In 2008 Jude embarked on an ambitious year-long venture to transform unpackaged television images into poetry. The result is a powerful and moving literary work. For the Messengers is a personal response to those people whose lives, and sometime deaths, were glimpsed through a camera lens and immortalised.
"You can't help but have a response to the images that you see and to the stories that you see, and I needed some way of processing that in a way. I needed somewhere to put the emotions I was having viewing this material, and I found that poetry was a really good vehicle for expressing those feelings," Jude told Reuters.

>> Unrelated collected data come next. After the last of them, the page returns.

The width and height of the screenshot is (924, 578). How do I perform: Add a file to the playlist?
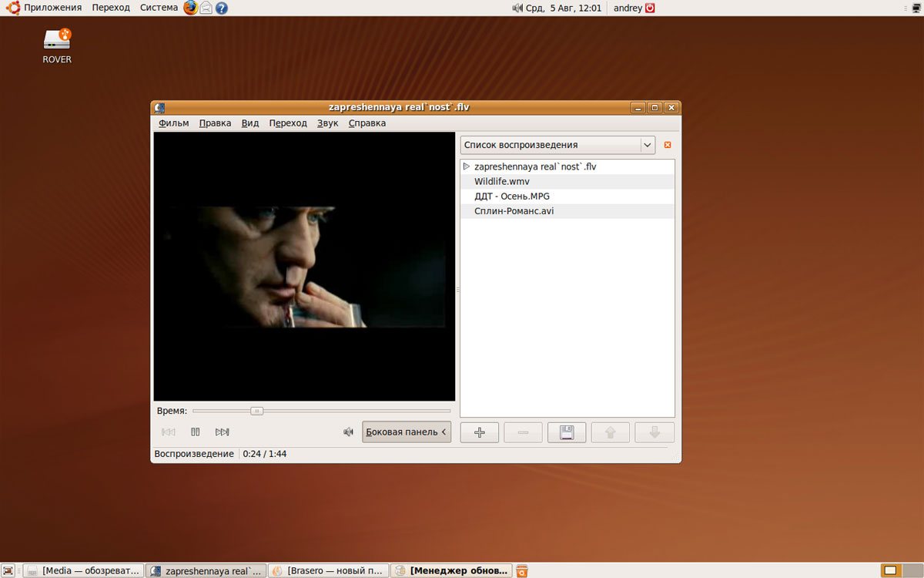480,432
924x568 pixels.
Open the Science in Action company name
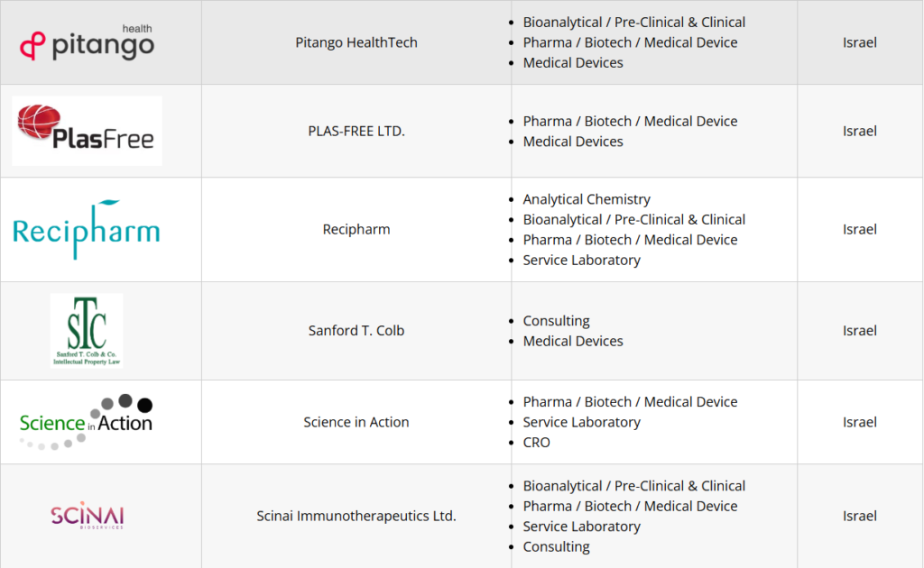pos(356,422)
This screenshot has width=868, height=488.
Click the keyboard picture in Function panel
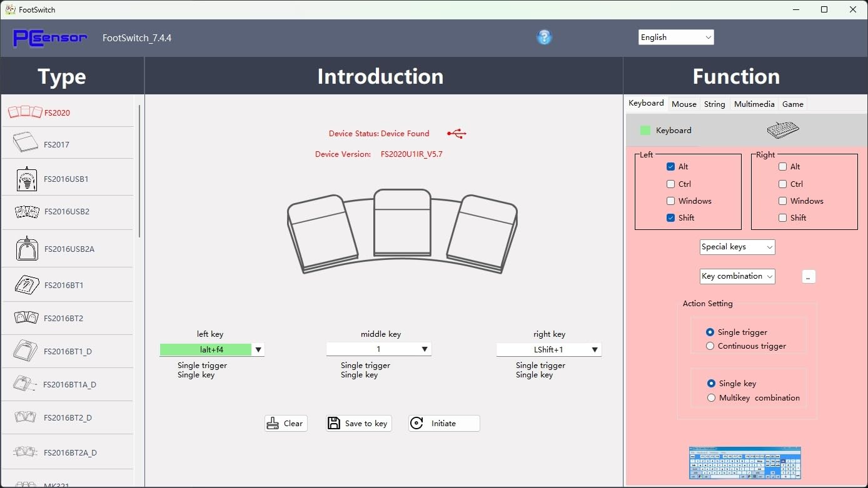click(782, 130)
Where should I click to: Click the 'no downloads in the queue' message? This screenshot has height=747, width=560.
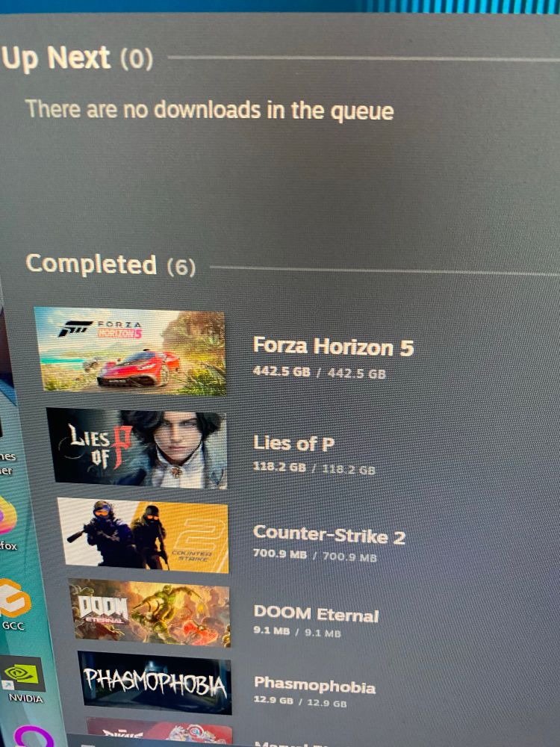point(210,110)
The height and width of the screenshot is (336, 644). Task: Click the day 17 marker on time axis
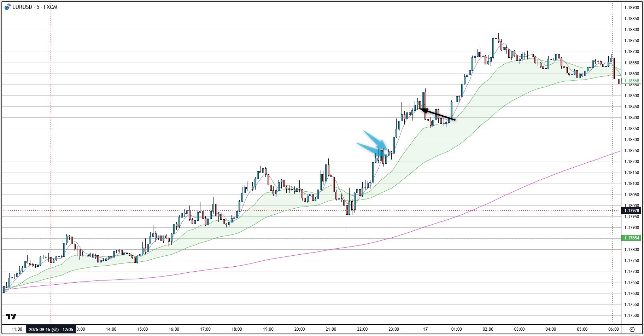click(x=425, y=329)
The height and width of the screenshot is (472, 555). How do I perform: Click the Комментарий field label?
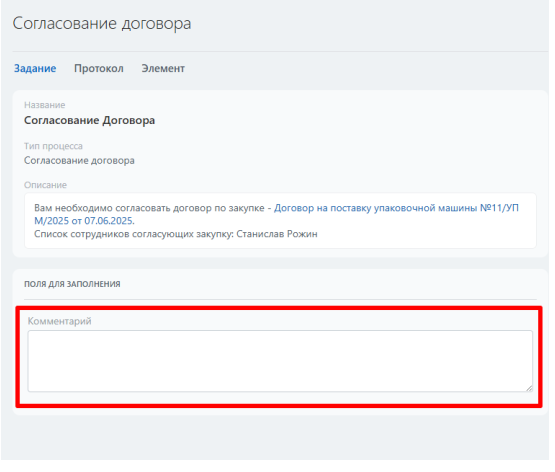click(59, 321)
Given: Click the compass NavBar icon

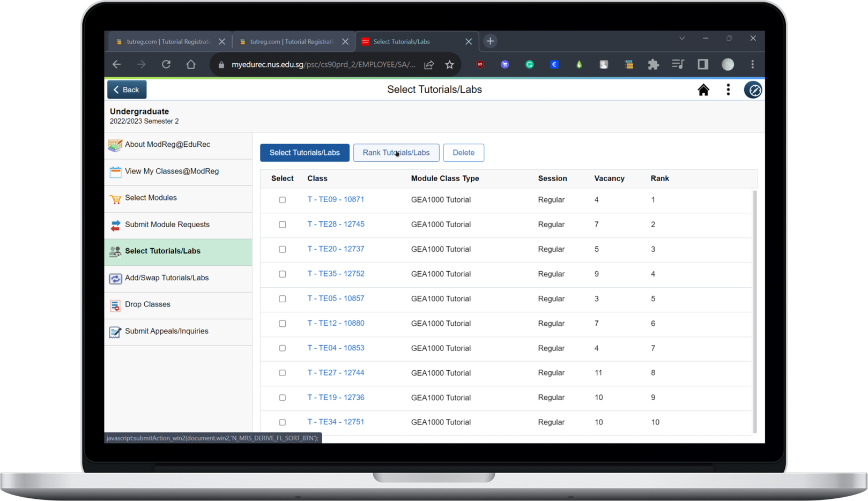Looking at the screenshot, I should (753, 90).
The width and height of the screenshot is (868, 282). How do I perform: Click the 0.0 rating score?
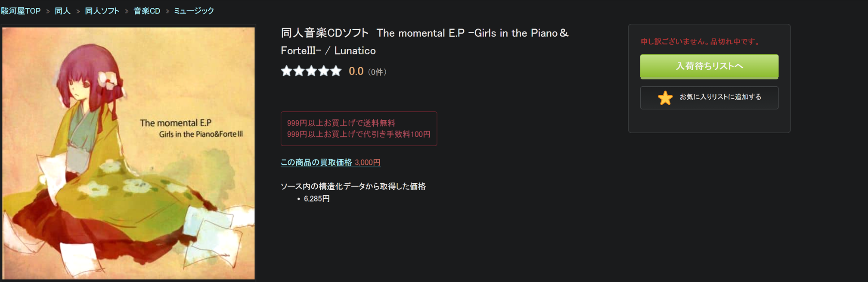pos(356,71)
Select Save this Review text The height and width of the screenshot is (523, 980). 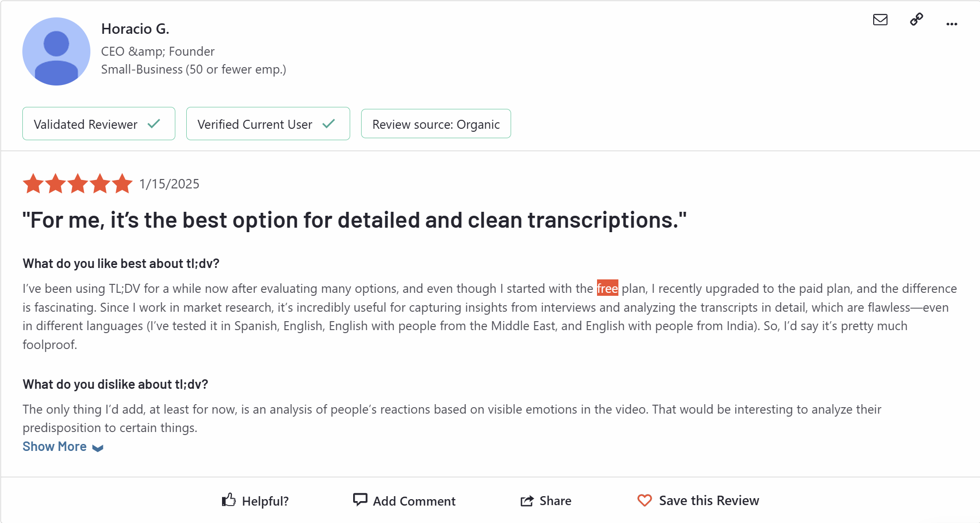709,501
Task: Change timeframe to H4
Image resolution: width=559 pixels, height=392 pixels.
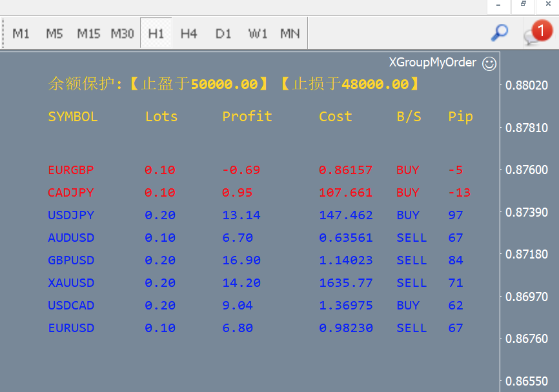Action: (188, 34)
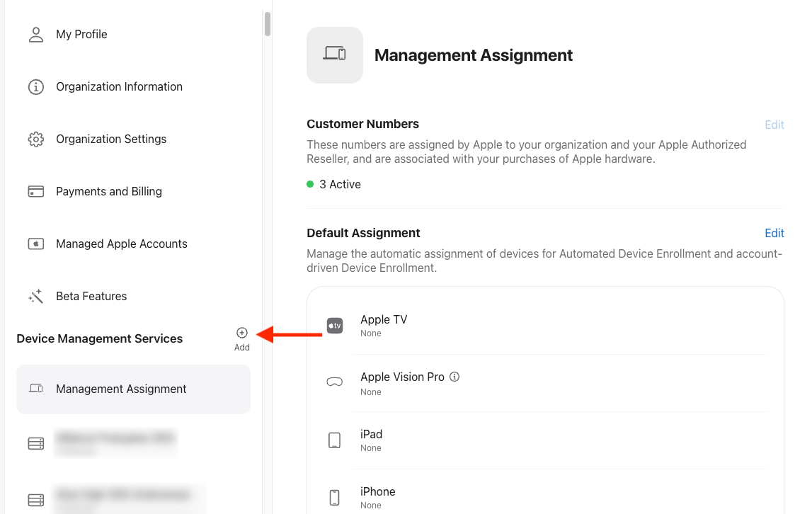Click the My Profile person icon
The image size is (812, 514).
[35, 35]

The volume contains over 100 poems, covering six continents and dozens of themes. Some are quirky, like Iran: Animal Shelter, where dogs - "denounced as Western, unislamic and unclean" by Iranian authorities are lovingly cared for by an army of committed volunteers.
The book is dedicated to Reuters cameraman Fadel Shana, who was killed by an Israeli tank shell in the Gaza Strip on April 16, 2008. The Palestinian-born cameraman was just 23 years old.
"For the Messengers is for the people who go out all over the world and bring back stories from quite extreme situations so we have news; and so that we can see what's going on. The book's dedicated to Fadel Shana who is a Reuters cameraman, who was killed in April of 2008, and, well, it's dedicated to him because he died in the course of collecting a story," Jude said.
Award-winning British news anchor, Jon Snow said Cowan's poetry was remarkable and resonated with authenticity.
"Every poem which entirely derives of her day job - looking at all this footage going through her screen - makes you feel she was there; and she's never been anywhere."
The power of Cowan's poetry is that it is imbued with rich detail that television often misses, said Snow.
"I think it kind of emphasises the absolute core issues within an event and distills them into something which weaves emotionally through your system, and trips all those responses that sometimes television fails to."
Gaza: Reuters Cameraman is a moving account of Shana's death, which he unwittingly filmed, and its devastating aftermath. The video from Shana's camera showed an Israeli tank opening fire. Two seconds after the shot raises dust around its gun, the tape goes blank - seemingly at the moment the cameraman was hit. The Reuters vehicle was an unarmored sport utility vehicle bearing "TV" and "Press" markings. The blast on a country back road left the car shattered and ablaze. Eight Palestinian bystanders were also killed and a Reuters soundman was wounded. The Israeli army expressed its regret but later exonerated the troops who killed him.